→ **Письменное задание**
Продублируйте без изменений часть исходного фрагмента, которая открывается словами "Это имеет, подчеркивает" и завершается словами "[20, P. 15-16].".

→ **Исходный фрагмент**

Хотя стратегическая культура может оставаться статичной в течение многих лет, даже десятилетий, она тем не менее может резко измениться в результате событий или других трансформационных воздействий. Убедительным примером служит деформация украинской стратегической культуры на этапе перехода от советского типа к национальной в рамках всего одного поколения [19].
К такого рода событиям и угрозам американский исследователь относит ракетные и ядерные испытания Северной Кореи, ядерную программу Ирана, риски использования ОМУ транснациональными террористические организациями, необходимость поиска глобальных решений в в сфере энергетики в контексте изменения климата.
Это имеет, подчеркивает Дэррил Хьюлетт, ключевое значение для понимания отдельных типов стратегической культуры, динамики региональной и глобальной безопасности [20, P. 15-16].

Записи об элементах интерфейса
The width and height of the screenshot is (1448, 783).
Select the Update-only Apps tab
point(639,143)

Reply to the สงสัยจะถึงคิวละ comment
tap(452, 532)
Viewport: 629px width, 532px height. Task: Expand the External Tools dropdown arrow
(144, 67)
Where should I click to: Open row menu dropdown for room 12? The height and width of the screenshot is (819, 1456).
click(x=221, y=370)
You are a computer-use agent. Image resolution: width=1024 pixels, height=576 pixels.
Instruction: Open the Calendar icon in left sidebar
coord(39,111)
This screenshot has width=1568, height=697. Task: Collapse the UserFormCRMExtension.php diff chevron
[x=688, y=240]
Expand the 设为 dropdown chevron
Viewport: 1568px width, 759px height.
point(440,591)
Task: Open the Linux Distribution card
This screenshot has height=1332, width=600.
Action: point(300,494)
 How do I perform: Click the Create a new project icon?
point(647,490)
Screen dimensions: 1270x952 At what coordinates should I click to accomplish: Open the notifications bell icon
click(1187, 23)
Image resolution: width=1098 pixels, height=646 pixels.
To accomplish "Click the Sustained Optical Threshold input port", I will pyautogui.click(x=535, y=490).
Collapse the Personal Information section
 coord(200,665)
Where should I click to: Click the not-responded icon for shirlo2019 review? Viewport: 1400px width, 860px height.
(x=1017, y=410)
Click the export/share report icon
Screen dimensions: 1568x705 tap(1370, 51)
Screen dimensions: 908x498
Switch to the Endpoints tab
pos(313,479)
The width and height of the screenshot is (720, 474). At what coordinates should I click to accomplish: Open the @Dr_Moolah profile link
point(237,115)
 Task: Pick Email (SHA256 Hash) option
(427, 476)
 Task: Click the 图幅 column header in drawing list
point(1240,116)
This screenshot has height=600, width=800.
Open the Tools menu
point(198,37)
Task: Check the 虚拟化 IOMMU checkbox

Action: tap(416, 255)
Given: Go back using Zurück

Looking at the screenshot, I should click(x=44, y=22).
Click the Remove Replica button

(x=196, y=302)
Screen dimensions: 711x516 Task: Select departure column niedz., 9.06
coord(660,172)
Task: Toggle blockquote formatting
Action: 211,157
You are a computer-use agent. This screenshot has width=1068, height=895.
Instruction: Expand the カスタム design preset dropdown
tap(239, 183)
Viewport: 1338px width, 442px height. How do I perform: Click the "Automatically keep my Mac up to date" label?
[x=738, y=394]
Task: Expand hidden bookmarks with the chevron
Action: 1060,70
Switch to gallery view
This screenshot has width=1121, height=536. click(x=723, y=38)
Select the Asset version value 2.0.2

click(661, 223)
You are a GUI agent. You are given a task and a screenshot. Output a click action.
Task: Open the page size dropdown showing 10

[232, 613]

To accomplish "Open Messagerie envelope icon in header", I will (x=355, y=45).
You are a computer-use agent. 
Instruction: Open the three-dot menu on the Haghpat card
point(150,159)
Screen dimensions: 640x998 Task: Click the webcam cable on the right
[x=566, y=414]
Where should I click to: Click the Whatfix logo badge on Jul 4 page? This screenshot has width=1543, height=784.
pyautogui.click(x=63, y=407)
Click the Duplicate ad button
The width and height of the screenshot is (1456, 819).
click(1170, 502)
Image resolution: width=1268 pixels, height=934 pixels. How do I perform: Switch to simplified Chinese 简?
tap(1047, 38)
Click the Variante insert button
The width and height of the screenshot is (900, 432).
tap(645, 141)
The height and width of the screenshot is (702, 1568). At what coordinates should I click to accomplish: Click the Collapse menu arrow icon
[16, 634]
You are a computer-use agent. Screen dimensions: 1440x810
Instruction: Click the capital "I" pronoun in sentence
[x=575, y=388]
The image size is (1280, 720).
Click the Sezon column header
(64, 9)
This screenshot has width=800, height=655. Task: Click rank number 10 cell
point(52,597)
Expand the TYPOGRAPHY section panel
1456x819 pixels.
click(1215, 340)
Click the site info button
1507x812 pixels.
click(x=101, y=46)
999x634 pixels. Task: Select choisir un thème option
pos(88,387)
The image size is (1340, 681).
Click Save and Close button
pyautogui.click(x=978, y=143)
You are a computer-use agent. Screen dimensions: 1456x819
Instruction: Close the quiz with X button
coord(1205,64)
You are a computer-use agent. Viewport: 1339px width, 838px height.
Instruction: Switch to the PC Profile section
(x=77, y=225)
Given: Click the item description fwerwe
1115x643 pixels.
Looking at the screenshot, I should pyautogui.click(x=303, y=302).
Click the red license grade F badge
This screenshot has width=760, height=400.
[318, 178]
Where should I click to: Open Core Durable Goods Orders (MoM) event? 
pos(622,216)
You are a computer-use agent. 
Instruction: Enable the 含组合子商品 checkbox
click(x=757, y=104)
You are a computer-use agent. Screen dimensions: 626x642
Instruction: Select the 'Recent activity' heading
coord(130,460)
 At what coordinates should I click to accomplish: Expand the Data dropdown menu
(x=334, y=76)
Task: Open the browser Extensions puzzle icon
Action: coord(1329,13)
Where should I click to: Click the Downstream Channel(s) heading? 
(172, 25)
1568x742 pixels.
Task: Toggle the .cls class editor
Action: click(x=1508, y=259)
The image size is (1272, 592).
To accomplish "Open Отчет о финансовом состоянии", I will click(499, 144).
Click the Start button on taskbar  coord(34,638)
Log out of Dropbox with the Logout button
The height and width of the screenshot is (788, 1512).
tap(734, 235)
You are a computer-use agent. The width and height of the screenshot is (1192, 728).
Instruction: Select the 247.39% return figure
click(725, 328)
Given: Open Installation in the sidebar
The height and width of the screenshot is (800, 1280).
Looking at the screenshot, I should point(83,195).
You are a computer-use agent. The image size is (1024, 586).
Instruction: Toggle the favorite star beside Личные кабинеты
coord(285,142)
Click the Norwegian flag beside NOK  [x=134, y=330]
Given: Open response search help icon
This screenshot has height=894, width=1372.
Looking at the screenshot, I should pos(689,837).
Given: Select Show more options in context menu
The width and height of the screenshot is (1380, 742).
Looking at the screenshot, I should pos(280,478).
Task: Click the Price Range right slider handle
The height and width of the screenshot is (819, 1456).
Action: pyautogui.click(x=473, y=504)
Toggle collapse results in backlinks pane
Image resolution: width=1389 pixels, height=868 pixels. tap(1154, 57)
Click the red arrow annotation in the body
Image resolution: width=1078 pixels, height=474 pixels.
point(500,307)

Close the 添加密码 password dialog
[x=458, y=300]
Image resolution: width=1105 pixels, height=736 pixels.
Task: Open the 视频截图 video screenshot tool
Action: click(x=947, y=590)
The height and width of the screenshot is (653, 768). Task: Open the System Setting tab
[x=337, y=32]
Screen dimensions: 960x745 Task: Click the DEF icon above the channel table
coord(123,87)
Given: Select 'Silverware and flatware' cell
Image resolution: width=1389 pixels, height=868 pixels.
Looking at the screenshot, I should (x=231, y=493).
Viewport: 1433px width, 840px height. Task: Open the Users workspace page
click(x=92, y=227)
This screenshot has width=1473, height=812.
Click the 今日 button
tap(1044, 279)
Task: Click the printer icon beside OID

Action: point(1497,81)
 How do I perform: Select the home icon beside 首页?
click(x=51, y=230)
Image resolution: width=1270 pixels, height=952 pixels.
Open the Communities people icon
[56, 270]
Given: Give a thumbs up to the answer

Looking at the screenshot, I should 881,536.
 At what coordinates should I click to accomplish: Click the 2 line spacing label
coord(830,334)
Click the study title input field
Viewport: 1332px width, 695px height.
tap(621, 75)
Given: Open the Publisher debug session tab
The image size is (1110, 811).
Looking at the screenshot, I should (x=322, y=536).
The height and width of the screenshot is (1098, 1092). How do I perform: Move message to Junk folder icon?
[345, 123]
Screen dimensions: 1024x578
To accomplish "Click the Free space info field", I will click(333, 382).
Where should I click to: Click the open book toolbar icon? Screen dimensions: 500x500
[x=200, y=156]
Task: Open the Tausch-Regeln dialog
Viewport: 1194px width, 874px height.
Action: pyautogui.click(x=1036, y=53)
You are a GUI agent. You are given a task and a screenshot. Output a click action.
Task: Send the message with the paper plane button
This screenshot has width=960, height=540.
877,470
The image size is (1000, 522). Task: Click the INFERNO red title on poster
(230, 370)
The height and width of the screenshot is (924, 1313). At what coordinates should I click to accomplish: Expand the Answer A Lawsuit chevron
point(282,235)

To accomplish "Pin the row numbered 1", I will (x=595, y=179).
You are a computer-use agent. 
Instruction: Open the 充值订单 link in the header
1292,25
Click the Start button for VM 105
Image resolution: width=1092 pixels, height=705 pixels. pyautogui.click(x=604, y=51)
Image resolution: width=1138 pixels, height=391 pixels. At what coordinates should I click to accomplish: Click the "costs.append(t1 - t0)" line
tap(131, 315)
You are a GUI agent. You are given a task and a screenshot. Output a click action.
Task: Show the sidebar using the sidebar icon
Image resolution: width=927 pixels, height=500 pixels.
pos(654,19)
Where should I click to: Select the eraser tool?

→ **Ответ**
Это имеет, подчеркивает Дэррил Хьюлетт, ключевое значение для понимания отдельных типов стратегической культуры, динамики региональной и глобальной безопасности [20, P. 15-16].